The Harmony series of universal remotes from Logitech are great remotes with support for a lot of devices. I have been using them for ten years and currently own three of them. The hub-based remotes are able to talk to IP/Wifi devices such as Rokus, Phillips Hue bulbs or Nest thermostats, however they lack support custom network devices.

This project uses the Harmony's Bluetooth keyboard support and a Raspberry Pi 3 to route commands from the remote control to anything that is accessible from a python script, including local and remote HTTP endpoints.

Setup

This setup assumes a clean installation of Raspbian Jessie Lite: https://www.raspberrypi.org/downloads/raspbian/ (the full version will work fine also). Everything will be installed into /opt/harmony-bridge/ and that path is hardcoded into some of the configuration files. If you are installing it somewhere else you will need to fix up those references. There is nothing Raspberry Pi specific about this software and could be used on any hardware or distribution.
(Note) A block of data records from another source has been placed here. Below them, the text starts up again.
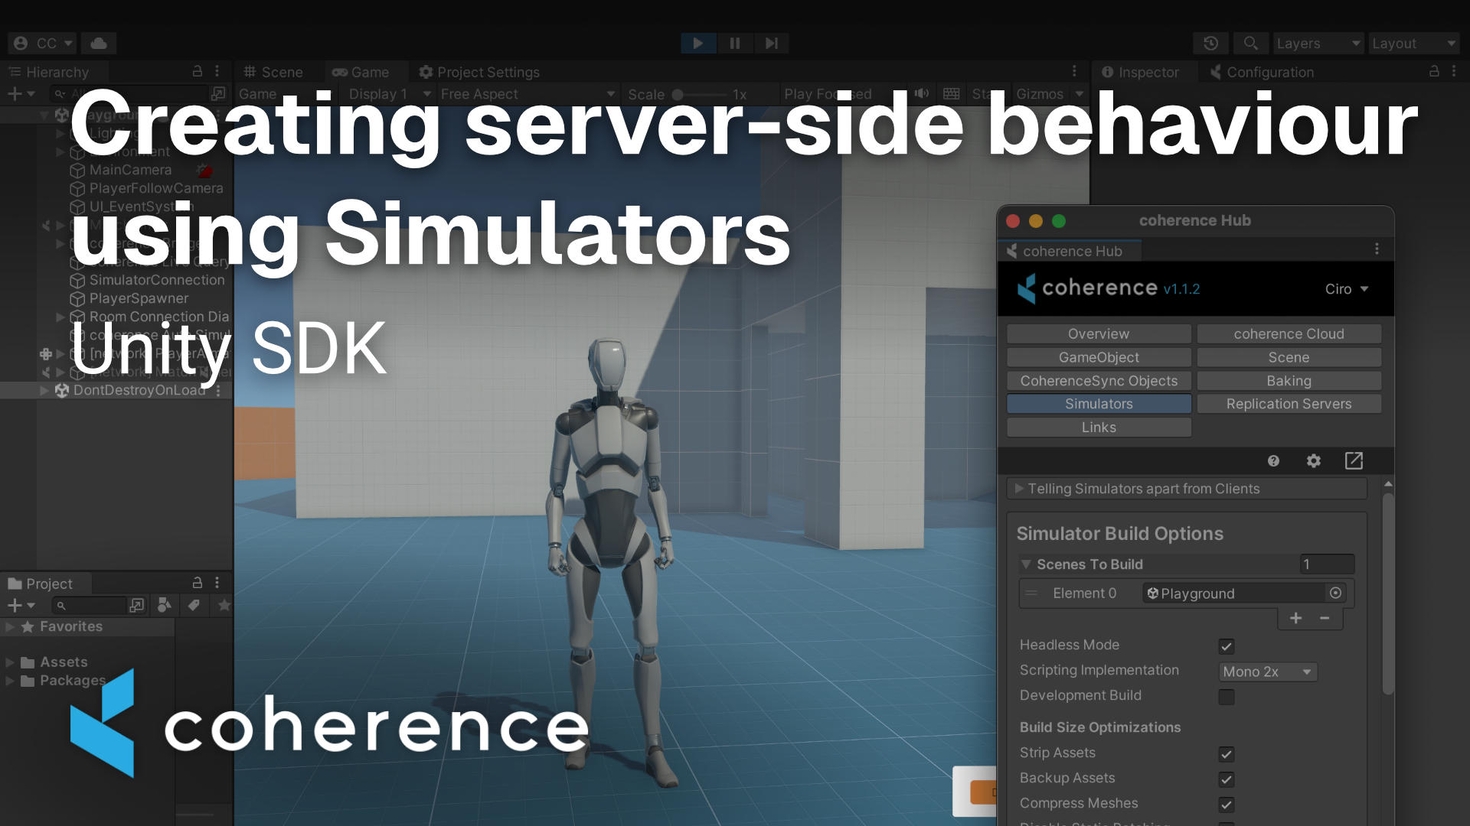The image size is (1470, 826).
Task: Open the undo history icon
Action: point(1211,43)
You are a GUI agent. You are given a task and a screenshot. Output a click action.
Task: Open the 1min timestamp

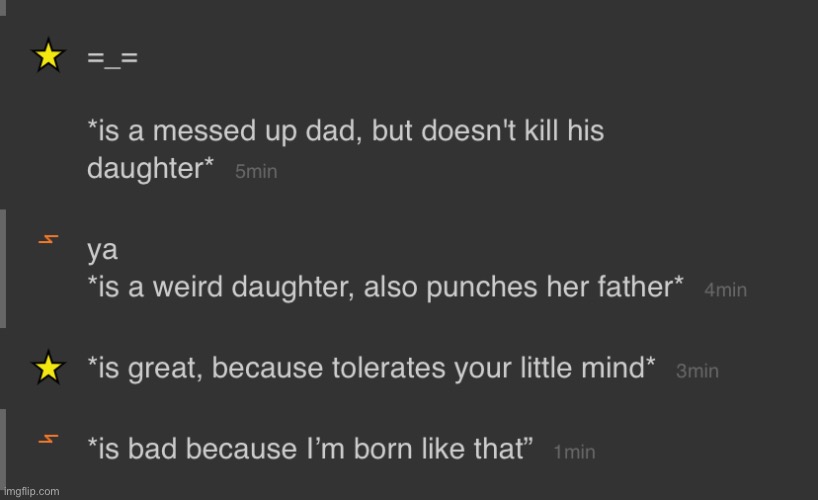(574, 452)
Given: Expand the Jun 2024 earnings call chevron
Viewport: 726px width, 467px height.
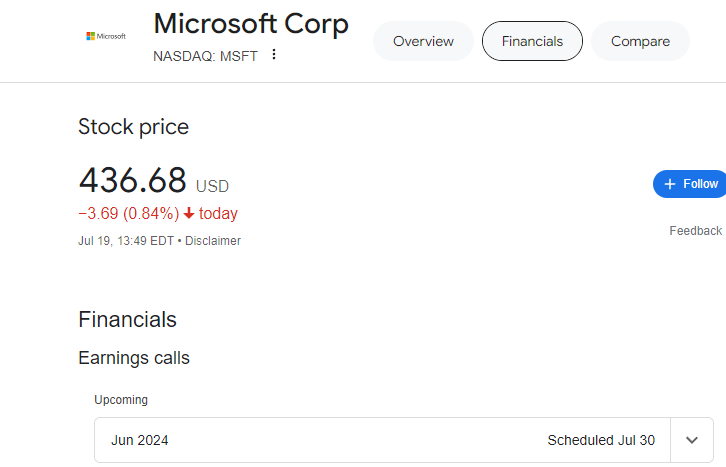Looking at the screenshot, I should click(692, 440).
Jessie ships with almost everything we need. The only thing missing is the python evdev module and git. Install those by running the following commands:

sudo apt-get install python-pip python-dev git
sudo pip install evdev

Clone the repository anywhere you want and link to it from /opt

git clone https://github.com/wickerwaka/harmony-bridge.git
sudo ln -s $(realpath harmony-bridge) /opt

Bluetooth Pairing

You need to add a bluetooth keyboard device to your harmony hub (I choose a Windows keyboard since it seems to have the most options) and then pair it with the Pi. The pair procedure using bluetoothctl is described well here: https://wiki.archlinux.org/index.php/bluetooth_keyboard. Run bluetoothctl -a and then enter the following series of commands:

power on
agent KeyboardOnly
default-agent
pairable on
scan on

Eventually a "Harmony Keyboard" device will appear in the device scan list. Copy it's BT-MAC address and then run:

pair 01:02:03:04:05:06
trust 01:02:03:04:05:06
connect 01:02:03:04:05:06
quit

That's it. The keyboard is now paired and will connect automatically whenever it is present.

Configuration

The harmony-bridge.conf.example shows the basics of the configuration options, rename/copy it to harmony-bridge.conf and make some changes. It is a JSON format file split into two main sections. The handlers object specifies options for the key event handlers. There are currently two: http and smartthings. The http handler takes no options while the smartthings handler is has some specific options that are explained later.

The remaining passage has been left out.